Please return every line of the records below that holds the word "agent".

_Extracted records_
------------------------------------------------------------
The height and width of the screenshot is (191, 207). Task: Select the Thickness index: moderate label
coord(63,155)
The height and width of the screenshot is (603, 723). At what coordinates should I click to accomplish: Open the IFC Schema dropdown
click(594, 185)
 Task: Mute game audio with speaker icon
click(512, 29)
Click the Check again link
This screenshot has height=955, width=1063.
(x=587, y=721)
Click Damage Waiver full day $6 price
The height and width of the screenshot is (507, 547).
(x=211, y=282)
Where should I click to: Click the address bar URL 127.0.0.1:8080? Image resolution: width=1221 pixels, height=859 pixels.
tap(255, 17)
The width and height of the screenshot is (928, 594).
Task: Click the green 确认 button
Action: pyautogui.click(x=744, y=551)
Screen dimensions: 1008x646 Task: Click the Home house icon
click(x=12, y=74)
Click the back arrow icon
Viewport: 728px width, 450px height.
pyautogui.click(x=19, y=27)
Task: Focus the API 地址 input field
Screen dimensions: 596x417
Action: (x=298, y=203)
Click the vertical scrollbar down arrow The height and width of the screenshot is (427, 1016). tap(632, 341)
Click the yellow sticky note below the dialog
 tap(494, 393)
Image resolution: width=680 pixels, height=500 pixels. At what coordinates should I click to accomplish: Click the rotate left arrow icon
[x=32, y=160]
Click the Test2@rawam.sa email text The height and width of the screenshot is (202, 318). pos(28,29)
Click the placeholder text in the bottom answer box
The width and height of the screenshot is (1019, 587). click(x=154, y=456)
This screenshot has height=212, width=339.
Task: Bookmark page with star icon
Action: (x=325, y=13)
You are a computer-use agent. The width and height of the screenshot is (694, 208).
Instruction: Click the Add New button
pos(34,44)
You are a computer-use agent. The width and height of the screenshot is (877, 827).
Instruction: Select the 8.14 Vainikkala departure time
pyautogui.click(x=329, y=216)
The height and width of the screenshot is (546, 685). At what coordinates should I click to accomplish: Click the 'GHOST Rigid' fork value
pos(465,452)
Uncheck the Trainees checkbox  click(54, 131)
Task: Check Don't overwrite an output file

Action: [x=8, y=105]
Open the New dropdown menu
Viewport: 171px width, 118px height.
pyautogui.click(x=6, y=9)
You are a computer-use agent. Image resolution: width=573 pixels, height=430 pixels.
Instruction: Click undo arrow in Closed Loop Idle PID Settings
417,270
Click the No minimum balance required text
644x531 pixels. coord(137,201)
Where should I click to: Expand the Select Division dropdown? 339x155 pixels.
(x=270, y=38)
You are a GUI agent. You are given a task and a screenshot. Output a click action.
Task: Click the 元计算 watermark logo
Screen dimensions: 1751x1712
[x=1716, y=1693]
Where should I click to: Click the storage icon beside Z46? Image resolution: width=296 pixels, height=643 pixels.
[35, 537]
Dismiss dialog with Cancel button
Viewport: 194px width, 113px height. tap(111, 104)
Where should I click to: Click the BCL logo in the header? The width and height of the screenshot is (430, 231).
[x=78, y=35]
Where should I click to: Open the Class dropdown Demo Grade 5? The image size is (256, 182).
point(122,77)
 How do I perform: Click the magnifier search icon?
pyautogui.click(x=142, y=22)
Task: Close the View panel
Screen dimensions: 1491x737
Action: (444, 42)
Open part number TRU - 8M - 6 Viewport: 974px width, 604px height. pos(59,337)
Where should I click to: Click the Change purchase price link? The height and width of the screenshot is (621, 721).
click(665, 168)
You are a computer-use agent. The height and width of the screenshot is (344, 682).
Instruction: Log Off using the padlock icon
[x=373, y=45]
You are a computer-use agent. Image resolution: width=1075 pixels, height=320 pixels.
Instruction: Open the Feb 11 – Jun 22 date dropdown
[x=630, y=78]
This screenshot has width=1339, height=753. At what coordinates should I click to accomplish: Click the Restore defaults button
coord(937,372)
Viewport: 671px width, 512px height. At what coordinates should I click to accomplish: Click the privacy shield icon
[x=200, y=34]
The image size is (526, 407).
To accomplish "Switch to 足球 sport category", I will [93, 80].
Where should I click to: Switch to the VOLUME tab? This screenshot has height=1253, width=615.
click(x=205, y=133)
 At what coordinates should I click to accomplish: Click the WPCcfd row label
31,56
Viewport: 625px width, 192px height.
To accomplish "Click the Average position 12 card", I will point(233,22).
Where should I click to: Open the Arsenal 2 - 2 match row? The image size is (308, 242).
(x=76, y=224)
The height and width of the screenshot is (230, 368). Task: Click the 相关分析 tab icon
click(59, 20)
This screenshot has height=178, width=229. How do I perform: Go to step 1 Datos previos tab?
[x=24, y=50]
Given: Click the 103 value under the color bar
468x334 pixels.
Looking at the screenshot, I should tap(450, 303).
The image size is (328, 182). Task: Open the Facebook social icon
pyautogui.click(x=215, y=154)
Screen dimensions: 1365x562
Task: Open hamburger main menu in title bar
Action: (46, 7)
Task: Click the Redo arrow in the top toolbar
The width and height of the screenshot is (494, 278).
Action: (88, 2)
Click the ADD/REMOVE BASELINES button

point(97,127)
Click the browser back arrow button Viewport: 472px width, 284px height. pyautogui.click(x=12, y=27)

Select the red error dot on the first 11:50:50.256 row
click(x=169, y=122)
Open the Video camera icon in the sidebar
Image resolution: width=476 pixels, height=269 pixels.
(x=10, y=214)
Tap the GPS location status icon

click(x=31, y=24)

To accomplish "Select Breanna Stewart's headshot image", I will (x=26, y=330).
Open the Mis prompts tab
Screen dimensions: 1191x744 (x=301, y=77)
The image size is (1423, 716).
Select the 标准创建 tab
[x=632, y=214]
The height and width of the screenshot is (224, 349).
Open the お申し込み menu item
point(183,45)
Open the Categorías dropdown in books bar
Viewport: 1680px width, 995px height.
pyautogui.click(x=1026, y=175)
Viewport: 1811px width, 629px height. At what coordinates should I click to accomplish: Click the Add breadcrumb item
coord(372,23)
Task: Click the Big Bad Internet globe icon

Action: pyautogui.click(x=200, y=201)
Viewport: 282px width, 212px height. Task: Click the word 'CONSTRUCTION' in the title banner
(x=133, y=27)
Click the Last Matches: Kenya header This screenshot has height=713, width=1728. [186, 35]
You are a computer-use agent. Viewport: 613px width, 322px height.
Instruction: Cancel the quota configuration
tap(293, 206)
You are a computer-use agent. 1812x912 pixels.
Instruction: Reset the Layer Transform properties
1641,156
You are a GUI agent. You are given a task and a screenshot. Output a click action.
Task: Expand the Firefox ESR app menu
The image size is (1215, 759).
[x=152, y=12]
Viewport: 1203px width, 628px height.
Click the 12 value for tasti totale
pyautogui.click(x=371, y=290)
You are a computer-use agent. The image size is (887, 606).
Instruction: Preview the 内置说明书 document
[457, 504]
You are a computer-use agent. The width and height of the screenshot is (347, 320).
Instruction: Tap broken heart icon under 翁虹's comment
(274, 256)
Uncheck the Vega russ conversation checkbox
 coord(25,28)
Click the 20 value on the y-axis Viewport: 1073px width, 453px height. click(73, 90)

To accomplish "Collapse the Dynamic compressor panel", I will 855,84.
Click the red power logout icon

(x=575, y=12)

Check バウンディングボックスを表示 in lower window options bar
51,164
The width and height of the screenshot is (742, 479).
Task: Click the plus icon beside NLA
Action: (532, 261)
------------------------------------------------------------
_Your response_
You are a computer-use agent. The width and height of the screenshot is (694, 208).
You are a computer-use agent. The width and height of the screenshot is (877, 827).
You are a computer-use agent. Image resolution: width=573 pixels, height=430 pixels.
You are a GUI agent. You are given a task and a screenshot. Output a click action.
You are a computer-use agent. The height and width of the screenshot is (344, 682).
You are a computer-use agent. Image resolution: width=1075 pixels, height=320 pixels.
You are a computer-use agent. Viewport: 613px width, 322px height.
You are a computer-use agent. 1812x912 pixels.
You are a GUI agent. You are given a task and a screenshot. Output a click action.
You are a computer-use agent. The image size is (887, 606).
You are a computer-use agent. The width and height of the screenshot is (347, 320).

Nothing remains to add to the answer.